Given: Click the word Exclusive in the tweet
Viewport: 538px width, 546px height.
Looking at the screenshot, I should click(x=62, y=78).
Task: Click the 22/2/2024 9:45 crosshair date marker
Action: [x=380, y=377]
+ + + +
What is required: Switch "tweet" to "post" everywhere in the lines above and write them out again with nothing else changed.

Response below:
Given: Click the word Exclusive in the post
Viewport: 538px width, 546px height.
Looking at the screenshot, I should click(x=62, y=78).
Task: Click the 22/2/2024 9:45 crosshair date marker
Action: [x=380, y=377]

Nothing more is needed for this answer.